Comment comprendre qu’un pays aussi prospère que le nôtre et qui peut se targuer d’une longue tradition démocratique puisse ainsi se défausser quant au respect de la Convention des droits de l’enfant, qui constitue pourtant le texte international le plus ratifié au monde ? Peut-être faut-il aller chercher la réponse chez Michel Foucault pour qui, trop souvent, l’acte de gouverner consiste essentiellement à placer dans des « cases » des groupes humains selon certaines caractéristiques.

PHOTO SYLVAIN PIRAUX
PHOTO SYLVAIN PIRAUX

La sphère économique étant désormais hors d’atteinte pour nos responsables, leur rôle serait, à présent et pour une large part, celui de transformer la « vie nue » en « vie politique ». Une opération qui vise à sérier la population et à organiser la place qui sera dévolue à chacun dans l’espace politique. Ainsi, des êtres de chair et de sang – de la vie nue – seront érigés en « illégaux », en « chômeurs », ou en quelque autre catégorie stigmatisée, avec des conséquences lourdes sur la suite de leurs vies. Dans cette « biopolitique », les enfants roms dont il s’agit ici se retrouvent malheureusement classés dans une très mauvaise case. Celle des « migrants européens » qui ne peuvent espérer ni droit d’asile, ni protection subsidiaire. Ils sont traités comme de simples touristes européens alors que leurs histoires ressemblent étrangement à celles de migrants extra-européens, paupérisés, discriminés, victimes de racisme et de violence.

Racisme d’Etat et mythe de l’invasion

Racisme d’Etat ou peur d’un appel d’air qui verrait notre pays être la destination privilégiée des migrants roms comme éléments d’explication de la décision d’expulser ces enfants et leurs familles ? Sans doute un peu des deux. Dans tous les cas, je veux juste redire avec force qu’il est clair qu’un enfant rom est surtout traité comme un Rom et très peu comme un enfant. Depuis sept ans que j’exerce la fonction de garant du respect des droits des enfants, l’énorme majorité des dossiers d’enfants amenés à coucher dehors concernaient des familles européennes dites « roms ». La question d’une discrimination raciale ne peut donc être évacuée.

Quant à cette peur de l’invasion exprimée parfois de façon explicite, elle n’est pas confortée par la réalité des faits.
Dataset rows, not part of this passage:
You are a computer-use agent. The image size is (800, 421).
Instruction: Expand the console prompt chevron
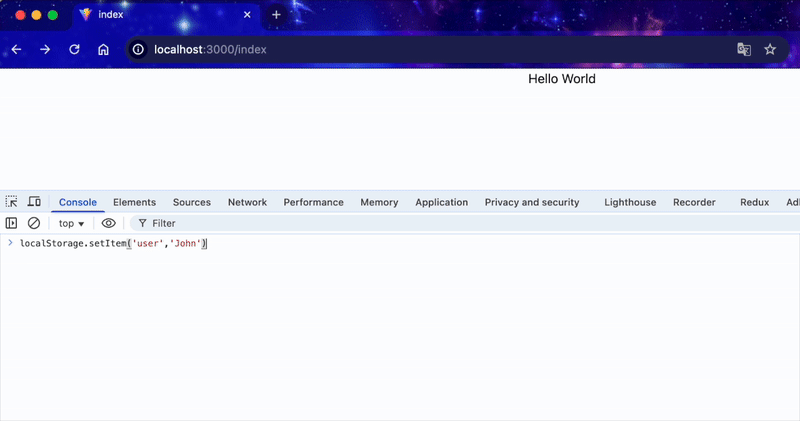point(10,244)
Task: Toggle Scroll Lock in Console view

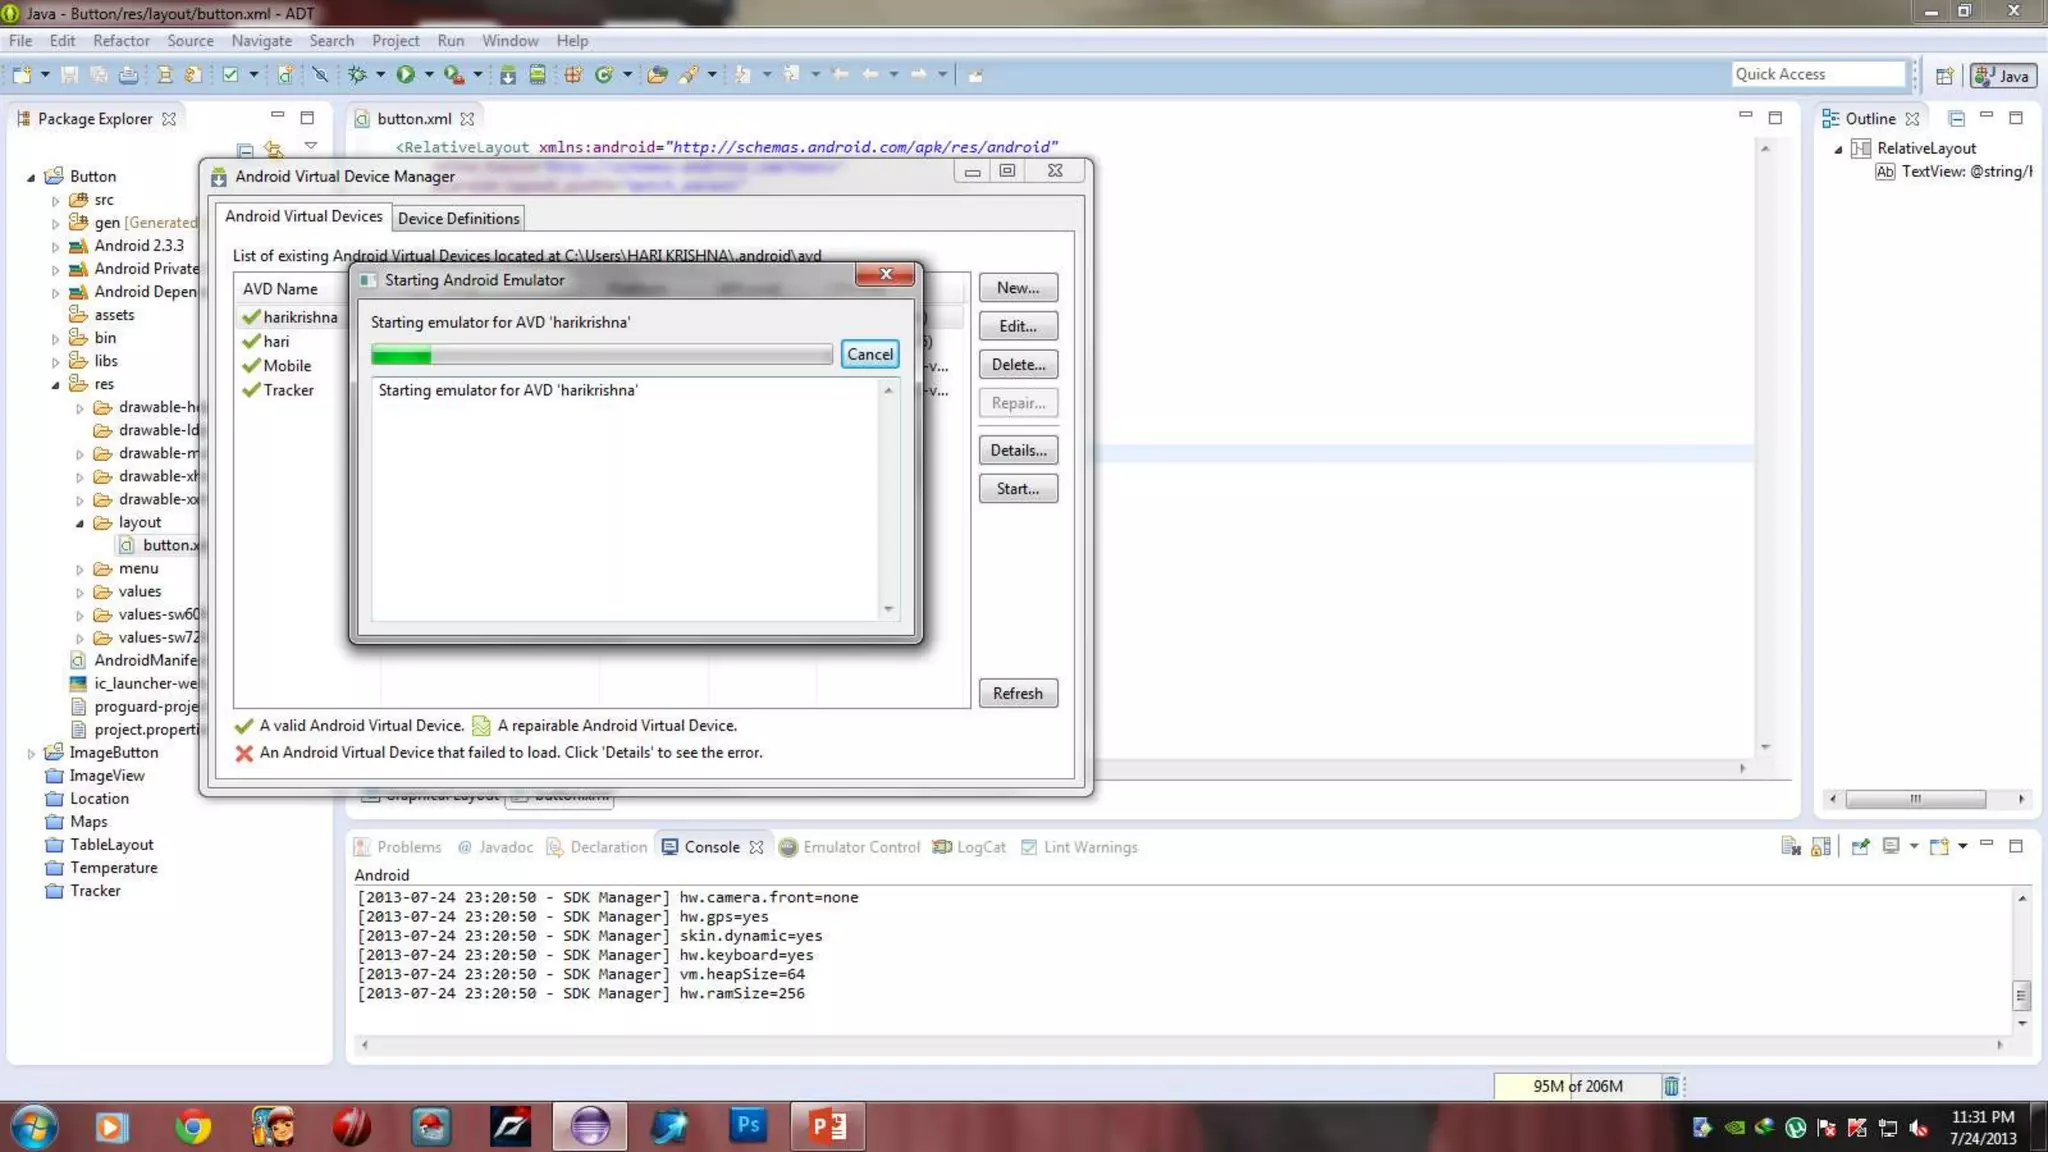Action: click(x=1821, y=847)
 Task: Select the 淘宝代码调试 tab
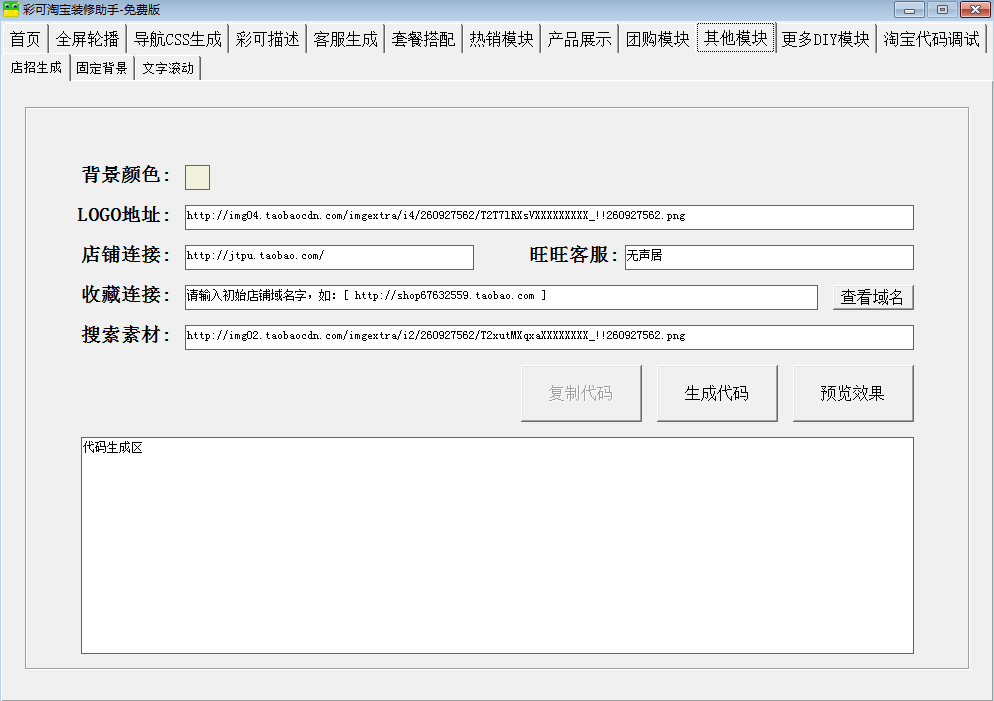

Les familles dont il est question ici sont présentes sur notre territoire depuis de longues années. Nombre des enfants dont je parle sont nés en Belgique et la plupart y ont été scolarisés et socialisés. L’ensemble des familles européennes « en errance » représente moins de 300 personnes et ce chiffre est stable depuis plusieurs années.

Tout comme l’existence des discriminations et des persécutions qui ont poussé ces familles à quitter leur pays d’origine est matériellement démontrée et attestée par de nombreuses organisations internationales, le fait que les seuls repères de ces enfants soient d’abord chez nous, qui est aussi chez eux, est tout aussi indéniable.

Du ressaisissement

Qu’un enfant de cinq ou dix ans ait déjà eu à vivre plusieurs expulsions n’est pas seulement moralement intolérable et indigne d’un pays comme le nôtre mais également incompréhensible. Même au nom de la « realpolitik » la plus stricte, y compris sous l’angle économique. En effet, le coût financier des mesures temporaires répétées de leur prise en charge est sans doute supérieur à celui de leur intégration pleine dans la « vie politique ». Le coût psychologique et humain risque quant à lui – par frustration, perte de confiance dans le système, non-scolarisation, ressentiment négatif à l’égard de la société – de voir ces enfants devenir des citoyens inadaptés.

C’est donc au ressaisissement que j’appelle les autorités compétentes, tant au niveau fédéral que régional, au respect de l’Etat de droit ainsi que la lettre et l’esprit de la Déclaration universelle des droits de l’Homme mais aussi, surtout en l’occurrence, de la Convention internationale relative aux droits de l’enfant.